*** Opening Document passage ***
(11-04-2014, 01:40 AM)AnnabelP Wrote: Add in in cultural and timeline variables and things start to get out of hand
Indeed. The perception depends on the cultural framework in which one resides.
In the culture of my raising -- Western Judeo-Christianity -- there isn't even a word, let alone a category, for a two-spirit. There's Adam & Eve... there's a talking snake and seas parting and Balaam's ass and a reincarnated prophet... but no gender nonconformity, no sirree. It would be bad enough just like that, but the rabbis of old apparently saw fit to place some specific prohibitions on crossdressing just to nail that coffin shut, I reckon.
The gender dysphoria in this cultural framework, in my opinion, isn't so much that as it is cognitive dissonance. That is to say, the person finds himself at odds with that which he is presumed to believe. "God made me, but doesn't want me to be this way." Believing two opposite things at once is a sure path to mental anguish or illness -- and indeed disease can arise from this stress.
Then, somewhere in the middle, we could mention the
"hijra" of India. While the word may not be perfectly synonymous with "third gender", we could think of it as such. They are a caste that is looked down upon by most, to be sure, but they at least do have a name and a place in the society -- and the modicum of respect one may enjoy without the Judeo-Christian imputation of "sin". Perhaps most importantly, the
hijra have not been infected by Western psychiatry. Gender identity disorder? Nah, they just is what they is, man.
And at the other end, we find among yet other cultural frameworks, such as some American Indian tribes, that the two-spirit is a well-respected member of the group. He or she or both or... whatever... will also not infrequently be a holy person, a shaman, a medicine man/woman, a mediator, a spirit-caller. Man-woman and woman-man are special people with special skills. There's simply no call for psychiatry here -- who's going to send the medicine man to a shrink? Gender dysphoria? I can hear the laughter of the Lakota from here.
*** Closing Document passage ***
*** Opening Entries shown ***
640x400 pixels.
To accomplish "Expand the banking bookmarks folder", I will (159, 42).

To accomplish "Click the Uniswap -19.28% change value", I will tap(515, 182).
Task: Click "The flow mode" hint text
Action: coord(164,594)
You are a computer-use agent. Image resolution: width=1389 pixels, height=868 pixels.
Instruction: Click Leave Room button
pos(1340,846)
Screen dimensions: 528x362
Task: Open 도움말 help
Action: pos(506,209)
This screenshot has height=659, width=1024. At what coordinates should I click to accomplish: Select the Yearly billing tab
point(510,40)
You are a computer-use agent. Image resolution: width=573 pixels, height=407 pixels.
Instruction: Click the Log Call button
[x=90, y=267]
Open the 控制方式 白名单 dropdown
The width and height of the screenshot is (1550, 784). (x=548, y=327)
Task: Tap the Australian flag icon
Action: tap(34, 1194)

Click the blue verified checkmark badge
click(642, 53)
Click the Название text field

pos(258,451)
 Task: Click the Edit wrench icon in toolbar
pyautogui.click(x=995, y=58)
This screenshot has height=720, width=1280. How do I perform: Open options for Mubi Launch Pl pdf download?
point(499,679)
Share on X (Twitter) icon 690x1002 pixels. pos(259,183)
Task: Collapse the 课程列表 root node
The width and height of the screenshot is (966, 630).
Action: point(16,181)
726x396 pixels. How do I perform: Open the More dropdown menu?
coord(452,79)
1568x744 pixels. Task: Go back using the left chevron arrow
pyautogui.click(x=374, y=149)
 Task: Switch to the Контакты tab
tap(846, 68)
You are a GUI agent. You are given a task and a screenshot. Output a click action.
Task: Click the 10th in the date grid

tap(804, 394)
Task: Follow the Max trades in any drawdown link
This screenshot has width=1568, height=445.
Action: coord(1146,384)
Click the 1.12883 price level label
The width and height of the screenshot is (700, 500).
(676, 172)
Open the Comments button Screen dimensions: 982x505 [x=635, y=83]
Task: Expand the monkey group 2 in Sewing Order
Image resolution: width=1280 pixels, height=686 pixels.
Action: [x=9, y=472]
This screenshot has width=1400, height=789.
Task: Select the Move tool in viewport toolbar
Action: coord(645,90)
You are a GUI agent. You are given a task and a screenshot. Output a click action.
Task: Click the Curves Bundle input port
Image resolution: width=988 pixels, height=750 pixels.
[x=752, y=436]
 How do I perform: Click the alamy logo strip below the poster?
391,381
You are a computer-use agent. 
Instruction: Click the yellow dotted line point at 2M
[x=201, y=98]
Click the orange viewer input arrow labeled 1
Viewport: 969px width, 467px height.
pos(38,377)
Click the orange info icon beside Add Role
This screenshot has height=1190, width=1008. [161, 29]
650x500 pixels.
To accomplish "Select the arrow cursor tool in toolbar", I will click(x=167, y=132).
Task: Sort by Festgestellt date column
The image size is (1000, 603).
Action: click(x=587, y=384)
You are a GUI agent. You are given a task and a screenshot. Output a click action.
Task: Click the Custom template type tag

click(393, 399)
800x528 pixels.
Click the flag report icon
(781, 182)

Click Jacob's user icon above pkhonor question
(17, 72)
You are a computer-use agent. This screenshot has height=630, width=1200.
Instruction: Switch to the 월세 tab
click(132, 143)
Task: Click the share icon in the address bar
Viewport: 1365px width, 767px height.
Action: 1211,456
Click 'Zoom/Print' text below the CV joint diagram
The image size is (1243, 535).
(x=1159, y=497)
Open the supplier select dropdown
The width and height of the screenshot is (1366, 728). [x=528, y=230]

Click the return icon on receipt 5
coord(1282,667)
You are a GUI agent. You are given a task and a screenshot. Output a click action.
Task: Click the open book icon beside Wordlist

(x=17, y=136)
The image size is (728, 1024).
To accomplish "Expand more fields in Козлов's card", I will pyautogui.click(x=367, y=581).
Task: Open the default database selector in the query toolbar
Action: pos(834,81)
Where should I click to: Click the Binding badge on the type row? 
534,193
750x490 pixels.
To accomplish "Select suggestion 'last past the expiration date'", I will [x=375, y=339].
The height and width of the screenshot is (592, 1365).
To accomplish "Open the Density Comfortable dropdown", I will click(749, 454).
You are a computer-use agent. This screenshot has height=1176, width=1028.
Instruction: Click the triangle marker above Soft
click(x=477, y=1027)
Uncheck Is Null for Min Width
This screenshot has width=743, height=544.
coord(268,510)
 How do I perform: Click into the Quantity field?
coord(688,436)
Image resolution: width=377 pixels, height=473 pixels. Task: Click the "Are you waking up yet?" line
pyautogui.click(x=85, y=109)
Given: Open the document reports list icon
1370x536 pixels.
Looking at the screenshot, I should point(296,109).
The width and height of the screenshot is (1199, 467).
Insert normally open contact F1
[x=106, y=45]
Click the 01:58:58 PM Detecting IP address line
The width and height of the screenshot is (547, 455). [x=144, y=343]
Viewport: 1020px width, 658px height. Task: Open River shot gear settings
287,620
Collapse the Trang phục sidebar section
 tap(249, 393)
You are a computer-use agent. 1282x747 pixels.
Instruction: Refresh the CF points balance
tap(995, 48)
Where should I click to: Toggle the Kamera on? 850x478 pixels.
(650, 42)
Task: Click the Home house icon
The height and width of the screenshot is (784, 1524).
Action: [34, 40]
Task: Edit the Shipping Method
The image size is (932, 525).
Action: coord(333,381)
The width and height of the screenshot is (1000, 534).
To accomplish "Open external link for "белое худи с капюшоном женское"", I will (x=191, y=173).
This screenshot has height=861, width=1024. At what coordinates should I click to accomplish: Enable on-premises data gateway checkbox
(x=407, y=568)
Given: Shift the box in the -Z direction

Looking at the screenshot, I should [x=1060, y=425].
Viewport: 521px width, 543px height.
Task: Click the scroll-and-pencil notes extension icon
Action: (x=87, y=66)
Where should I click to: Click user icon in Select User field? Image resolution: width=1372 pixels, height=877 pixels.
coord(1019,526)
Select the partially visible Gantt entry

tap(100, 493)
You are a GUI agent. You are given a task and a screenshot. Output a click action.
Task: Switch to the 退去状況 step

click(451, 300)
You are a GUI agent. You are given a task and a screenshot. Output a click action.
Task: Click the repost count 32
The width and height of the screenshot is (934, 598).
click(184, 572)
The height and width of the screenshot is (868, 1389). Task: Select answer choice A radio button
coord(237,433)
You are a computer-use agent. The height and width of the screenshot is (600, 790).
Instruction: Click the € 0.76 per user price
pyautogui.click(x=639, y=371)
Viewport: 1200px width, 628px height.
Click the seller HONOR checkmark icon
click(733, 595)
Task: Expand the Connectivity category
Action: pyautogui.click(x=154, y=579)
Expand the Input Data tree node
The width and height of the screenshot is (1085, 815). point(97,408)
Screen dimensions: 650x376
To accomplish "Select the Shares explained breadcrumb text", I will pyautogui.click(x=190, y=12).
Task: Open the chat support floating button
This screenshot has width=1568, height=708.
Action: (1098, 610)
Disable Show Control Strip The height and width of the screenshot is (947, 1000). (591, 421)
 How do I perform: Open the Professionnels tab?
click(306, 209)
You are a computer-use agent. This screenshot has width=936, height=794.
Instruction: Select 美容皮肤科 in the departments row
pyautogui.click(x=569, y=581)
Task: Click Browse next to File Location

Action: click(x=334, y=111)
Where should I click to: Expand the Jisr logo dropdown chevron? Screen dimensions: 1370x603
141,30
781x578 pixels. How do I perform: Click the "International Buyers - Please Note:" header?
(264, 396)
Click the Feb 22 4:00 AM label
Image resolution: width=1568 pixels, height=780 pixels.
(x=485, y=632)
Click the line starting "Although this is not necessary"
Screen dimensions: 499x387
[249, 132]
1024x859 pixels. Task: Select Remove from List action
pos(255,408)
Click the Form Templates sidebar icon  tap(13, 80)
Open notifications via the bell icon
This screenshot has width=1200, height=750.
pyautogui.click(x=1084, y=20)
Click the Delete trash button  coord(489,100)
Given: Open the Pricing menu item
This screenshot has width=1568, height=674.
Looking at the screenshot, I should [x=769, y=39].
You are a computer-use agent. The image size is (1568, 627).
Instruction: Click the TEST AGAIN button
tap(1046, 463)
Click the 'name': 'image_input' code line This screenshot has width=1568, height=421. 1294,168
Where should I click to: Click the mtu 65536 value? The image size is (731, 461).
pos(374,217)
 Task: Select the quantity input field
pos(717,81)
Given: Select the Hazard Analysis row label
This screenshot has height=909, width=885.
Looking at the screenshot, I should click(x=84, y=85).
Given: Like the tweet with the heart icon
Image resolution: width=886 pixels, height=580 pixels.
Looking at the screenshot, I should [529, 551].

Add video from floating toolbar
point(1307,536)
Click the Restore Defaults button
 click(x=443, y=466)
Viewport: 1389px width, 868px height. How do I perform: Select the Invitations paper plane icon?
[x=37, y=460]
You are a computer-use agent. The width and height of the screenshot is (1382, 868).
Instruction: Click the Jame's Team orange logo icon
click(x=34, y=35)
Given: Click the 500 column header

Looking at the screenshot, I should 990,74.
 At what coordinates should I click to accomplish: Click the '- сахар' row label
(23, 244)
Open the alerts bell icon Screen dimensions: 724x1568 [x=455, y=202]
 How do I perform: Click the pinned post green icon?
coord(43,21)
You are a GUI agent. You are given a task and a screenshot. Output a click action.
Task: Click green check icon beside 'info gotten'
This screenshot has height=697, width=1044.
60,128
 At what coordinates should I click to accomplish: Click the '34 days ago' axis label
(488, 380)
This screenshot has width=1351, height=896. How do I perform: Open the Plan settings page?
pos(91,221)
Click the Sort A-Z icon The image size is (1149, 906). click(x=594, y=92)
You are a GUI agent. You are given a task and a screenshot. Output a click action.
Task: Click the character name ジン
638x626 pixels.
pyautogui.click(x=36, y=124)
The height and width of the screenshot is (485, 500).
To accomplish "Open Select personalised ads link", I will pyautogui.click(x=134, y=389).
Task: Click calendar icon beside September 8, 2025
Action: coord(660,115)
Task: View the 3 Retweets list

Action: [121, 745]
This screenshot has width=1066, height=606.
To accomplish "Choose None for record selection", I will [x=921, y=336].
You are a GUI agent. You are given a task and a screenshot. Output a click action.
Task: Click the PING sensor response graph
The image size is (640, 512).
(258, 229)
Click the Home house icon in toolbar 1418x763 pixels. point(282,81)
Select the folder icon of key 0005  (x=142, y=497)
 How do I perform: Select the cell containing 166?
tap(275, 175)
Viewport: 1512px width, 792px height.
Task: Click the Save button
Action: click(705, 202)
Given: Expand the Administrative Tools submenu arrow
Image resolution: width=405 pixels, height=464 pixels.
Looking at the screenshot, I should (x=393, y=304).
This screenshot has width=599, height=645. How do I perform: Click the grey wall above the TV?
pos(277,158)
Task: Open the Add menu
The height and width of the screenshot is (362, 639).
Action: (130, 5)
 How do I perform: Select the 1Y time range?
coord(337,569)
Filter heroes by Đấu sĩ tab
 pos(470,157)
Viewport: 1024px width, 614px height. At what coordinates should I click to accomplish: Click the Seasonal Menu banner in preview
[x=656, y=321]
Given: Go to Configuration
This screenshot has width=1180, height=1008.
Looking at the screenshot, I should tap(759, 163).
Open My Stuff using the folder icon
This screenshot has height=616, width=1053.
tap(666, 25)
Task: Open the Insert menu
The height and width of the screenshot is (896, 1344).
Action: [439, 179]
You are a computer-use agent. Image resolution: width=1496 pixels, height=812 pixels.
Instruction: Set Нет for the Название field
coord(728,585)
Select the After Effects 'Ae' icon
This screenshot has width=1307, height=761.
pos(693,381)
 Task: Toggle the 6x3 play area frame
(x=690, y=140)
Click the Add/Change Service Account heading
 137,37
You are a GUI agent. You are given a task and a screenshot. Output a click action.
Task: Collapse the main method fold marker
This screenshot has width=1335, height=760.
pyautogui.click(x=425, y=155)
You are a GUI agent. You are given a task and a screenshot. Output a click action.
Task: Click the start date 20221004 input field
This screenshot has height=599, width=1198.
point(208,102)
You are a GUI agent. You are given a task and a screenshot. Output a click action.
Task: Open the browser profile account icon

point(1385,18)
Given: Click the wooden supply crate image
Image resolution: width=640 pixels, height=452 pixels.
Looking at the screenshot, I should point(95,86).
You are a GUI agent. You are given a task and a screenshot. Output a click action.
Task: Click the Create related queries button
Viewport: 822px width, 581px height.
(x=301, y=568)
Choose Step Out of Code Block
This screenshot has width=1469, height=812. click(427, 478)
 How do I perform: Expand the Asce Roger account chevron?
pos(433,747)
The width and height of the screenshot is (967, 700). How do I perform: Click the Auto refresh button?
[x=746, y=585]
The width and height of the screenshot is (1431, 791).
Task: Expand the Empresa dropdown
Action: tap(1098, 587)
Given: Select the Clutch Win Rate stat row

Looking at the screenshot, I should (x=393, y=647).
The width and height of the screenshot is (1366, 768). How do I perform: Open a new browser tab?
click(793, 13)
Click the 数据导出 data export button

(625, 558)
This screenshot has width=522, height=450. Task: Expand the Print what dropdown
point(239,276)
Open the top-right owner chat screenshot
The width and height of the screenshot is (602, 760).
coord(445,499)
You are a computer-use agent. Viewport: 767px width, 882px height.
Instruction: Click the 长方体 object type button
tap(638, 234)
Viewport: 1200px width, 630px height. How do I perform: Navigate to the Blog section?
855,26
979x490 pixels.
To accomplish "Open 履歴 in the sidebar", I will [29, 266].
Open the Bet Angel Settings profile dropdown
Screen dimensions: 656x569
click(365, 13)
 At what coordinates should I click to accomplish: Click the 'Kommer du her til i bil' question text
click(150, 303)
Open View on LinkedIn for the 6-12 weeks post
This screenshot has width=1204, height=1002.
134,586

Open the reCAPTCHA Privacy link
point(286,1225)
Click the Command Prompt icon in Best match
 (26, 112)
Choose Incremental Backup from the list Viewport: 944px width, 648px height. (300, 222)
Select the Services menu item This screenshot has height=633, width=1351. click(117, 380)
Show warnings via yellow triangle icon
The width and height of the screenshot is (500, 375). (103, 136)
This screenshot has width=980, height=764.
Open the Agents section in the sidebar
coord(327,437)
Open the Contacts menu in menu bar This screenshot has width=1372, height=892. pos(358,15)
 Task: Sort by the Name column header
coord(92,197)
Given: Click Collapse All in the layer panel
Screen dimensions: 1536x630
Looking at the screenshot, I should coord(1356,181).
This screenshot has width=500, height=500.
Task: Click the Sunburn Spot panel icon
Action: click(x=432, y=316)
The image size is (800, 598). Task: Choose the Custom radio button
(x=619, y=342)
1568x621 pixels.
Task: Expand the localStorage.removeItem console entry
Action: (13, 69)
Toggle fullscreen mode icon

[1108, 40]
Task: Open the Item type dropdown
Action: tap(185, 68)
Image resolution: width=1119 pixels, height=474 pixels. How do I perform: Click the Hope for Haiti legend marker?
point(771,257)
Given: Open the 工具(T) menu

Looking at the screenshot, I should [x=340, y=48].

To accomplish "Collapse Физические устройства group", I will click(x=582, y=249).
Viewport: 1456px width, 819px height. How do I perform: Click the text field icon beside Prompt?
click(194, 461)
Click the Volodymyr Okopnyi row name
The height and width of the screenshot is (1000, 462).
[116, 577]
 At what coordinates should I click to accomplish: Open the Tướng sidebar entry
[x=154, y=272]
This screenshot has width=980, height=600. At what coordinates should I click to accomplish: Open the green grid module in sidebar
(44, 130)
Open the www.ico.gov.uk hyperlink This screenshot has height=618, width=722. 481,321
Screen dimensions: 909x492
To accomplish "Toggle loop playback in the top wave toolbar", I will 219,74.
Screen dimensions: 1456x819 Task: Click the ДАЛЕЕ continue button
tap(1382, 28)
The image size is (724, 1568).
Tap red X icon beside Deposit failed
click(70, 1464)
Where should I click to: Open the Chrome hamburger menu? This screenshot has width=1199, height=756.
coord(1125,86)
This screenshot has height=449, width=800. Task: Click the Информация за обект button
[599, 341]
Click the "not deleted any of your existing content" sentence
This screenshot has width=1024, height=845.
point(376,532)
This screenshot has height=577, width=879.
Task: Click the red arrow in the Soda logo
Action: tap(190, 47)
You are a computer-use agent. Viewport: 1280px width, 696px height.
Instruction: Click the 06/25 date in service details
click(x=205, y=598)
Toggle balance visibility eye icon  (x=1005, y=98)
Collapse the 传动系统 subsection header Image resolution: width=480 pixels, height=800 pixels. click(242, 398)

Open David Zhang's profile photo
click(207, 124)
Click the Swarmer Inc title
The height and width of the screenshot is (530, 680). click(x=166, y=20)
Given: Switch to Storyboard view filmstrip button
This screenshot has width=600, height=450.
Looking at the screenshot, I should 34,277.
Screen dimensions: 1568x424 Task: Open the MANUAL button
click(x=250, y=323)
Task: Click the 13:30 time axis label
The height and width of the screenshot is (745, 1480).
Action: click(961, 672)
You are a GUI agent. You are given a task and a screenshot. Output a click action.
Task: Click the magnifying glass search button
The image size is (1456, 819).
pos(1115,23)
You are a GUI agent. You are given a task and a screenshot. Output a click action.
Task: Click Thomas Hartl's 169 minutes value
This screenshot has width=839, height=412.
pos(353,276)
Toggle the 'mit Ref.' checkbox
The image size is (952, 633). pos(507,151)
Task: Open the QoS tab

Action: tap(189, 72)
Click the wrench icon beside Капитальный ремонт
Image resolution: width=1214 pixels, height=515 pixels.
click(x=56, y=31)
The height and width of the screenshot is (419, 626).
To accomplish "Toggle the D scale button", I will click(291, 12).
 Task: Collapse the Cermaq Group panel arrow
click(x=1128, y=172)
*** Closing Entries shown ***
■ **Assignment**
Print the whole forum post about gender across cultures above, word for word.

■ **Answer to the exercise**
(11-04-2014, 01:40 AM)AnnabelP Wrote: Add in in cultural and timeline variables and things start to get out of hand
Indeed. The perception depends on the cultural framework in which one resides.
In the culture of my raising -- Western Judeo-Christianity -- there isn't even a word, let alone a category, for a two-spirit. There's Adam & Eve... there's a talking snake and seas parting and Balaam's ass and a reincarnated prophet... but no gender nonconformity, no sirree. It would be bad enough just like that, but the rabbis of old apparently saw fit to place some specific prohibitions on crossdressing just to nail that coffin shut, I reckon.
The gender dysphoria in this cultural framework, in my opinion, isn't so much that as it is cognitive dissonance. That is to say, the person finds himself at odds with that which he is presumed to believe. "God made me, but doesn't want me to be this way." Believing two opposite things at once is a sure path to mental anguish or illness -- and indeed disease can arise from this stress.
Then, somewhere in the middle, we could mention the
"hijra" of India. While the word may not be perfectly synonymous with "third gender", we could think of it as such. They are a caste that is looked down upon by most, to be sure, but they at least do have a name and a place in the society -- and the modicum of respect one may enjoy without the Judeo-Christian imputation of "sin". Perhaps most importantly, the
hijra have not been infected by Western psychiatry. Gender identity disorder? Nah, they just is what they is, man.
And at the other end, we find among yet other cultural frameworks, such as some American Indian tribes, that the two-spirit is a well-respected member of the group. He or she or both or... whatever... will also not infrequently be a holy person, a shaman, a medicine man/woman, a mediator, a spirit-caller. Man-woman and woman-man are special people with special skills. There's simply no call for psychiatry here -- who's going to send the medicine man to a shrink? Gender dysphoria? I can hear the laughter of the Lakota from here.